Two years following those first days everything is so different. Pictures depict a landscape all the sudden alienated, a stranger. Questions bear no longer their fruitful character, but instead awake nightmares. Words do not flow; and experience is a repetitious limbo stuck in mind.

Walking amongst the debris and mud last week, in the aftermath of the pouring rain and squall, I could not raise my hands, hold the camera steadily and take pictures. Who would like to remember this anyway? Who would possibly like to store and return to such pictures in time?

Four years ago, while taking a semester of my BA course in Social Anthropology at the University of Sussex as an Erasmus student, I enrolled in a course called American Cities: New Orleans, at the Department of American Studies. During the term, one of the topics that mostly preoccupied us was the 2005 Hurricane Katrina, which had disastrously and deadly hit New Orleans and, more widely, the states of Louisiana and Mississippi. I bear a memory of this incident myself, when, as a 12-year-old kid, I was watching photage of people trapped on the roofs of their houses or swimming in the muddy water to escape overflown areas in New Orleans. Last week, having just started conducting fieldwork in Samothraki, having my house flooded overnight with rushing water and detritus on Monday 25 September 2017, having been evacuated and found shelter in the neighbours’ house and wearing borrowed clothes, I felt what these people, the people I was watching on TV 12 years ago, must have been feeling at that time.       

That was a natural disaster.


Katrina was unprecedented. The deluge in Samothraki was unprecedented as well; 330 mm of rain during half a day. An unnecessary sense of irony makes me think that on both occasions, Katrina and Samothraki, it was Monday. A more necessary burden sinks in my heart considering that Katrina taught us no lessons after all. It is climate change: there had been no rain in Samothraki throughout this summer, while normally there are several squalls breaking each month (1). The land was dry and, on top of that, naked: the wild goats overpopulating the island have already consumed the amount of flora that is vital for the local ecosystem (2). And then, the water had no way out when it rushed in the overbuilt village of Chóra (3). This problematic equation already consists of three very-well-known facts (1+2+3), while the outcome is no longer unknown = it is natural disaster; and it keeps repeating itself.  

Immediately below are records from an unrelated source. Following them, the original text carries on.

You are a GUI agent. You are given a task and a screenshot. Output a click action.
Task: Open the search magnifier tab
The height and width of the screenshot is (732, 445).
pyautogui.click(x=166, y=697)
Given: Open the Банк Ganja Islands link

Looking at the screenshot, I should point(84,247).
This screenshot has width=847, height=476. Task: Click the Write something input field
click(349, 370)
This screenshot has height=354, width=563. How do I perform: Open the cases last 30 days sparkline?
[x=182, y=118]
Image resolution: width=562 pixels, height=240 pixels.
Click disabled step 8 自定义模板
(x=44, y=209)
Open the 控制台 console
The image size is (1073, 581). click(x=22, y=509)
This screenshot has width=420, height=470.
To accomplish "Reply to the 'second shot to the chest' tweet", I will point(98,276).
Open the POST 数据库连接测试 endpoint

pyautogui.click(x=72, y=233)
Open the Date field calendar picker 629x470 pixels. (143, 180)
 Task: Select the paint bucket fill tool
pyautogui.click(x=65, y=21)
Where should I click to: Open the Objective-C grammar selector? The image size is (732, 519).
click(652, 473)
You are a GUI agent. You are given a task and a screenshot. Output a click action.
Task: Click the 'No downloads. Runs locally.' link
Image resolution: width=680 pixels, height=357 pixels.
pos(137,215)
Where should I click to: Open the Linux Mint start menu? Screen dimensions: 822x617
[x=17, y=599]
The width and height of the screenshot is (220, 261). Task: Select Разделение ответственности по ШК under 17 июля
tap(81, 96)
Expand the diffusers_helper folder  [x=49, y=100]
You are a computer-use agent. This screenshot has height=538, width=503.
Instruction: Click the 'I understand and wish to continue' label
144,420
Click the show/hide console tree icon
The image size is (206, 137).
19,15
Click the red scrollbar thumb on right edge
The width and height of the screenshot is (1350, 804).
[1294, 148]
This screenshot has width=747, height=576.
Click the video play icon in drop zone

It is time we asked ourselves a question worse to what happens after a natural disaster; apparently we have mastered that one… We need to ask, how many natural disasters can we survive? You see, people develop attachments with their land. The majority of the civilians affected by Hurricane Katrina eventually returned to New Orleans to rebuild, some from scratch, their homes, their stores and their lives, aware of the danger of another flooding, and another after that, and then another… Minutes after the rain stopped in the morning of Tuesday 26 September 2017, people walked outside in Samothraki and started cleaning up their properties, collecting what could be saved, helping the neighbours… Rebuilding is up next, but the danger of another flood or even a landslide is immanent.       

Rebuilding and restoration then need to take place on the proper basis, readjusted to the current situation and the possible climatic outbreaks. In 2005 Hurricane Katrina and its aftermath were just TV news for all of us in Greece. Yet, do you remember – back in those days of prosperity – a Greek marathon raising money to be sent to those affected by Katrina? Nowadays, what happened in Samothraki is just another deluge. More are to follow. Nowadays, given the economic situation and the frequency of natural disasters, charities are much rarer and cannot hold the response key for such cases of emergency.    

Taking pictures to make the disaster known, raising money, motivating the restoration process immediately, helping each other; it all matters. But, once recovered, we need to see beyond that. The next deluge, near or far, must worry us all. Earth and water are ready to wipe us out. And who could blame them for that?



Hurricane Katrina hitting New Orleans, on Monday 29 August 2005.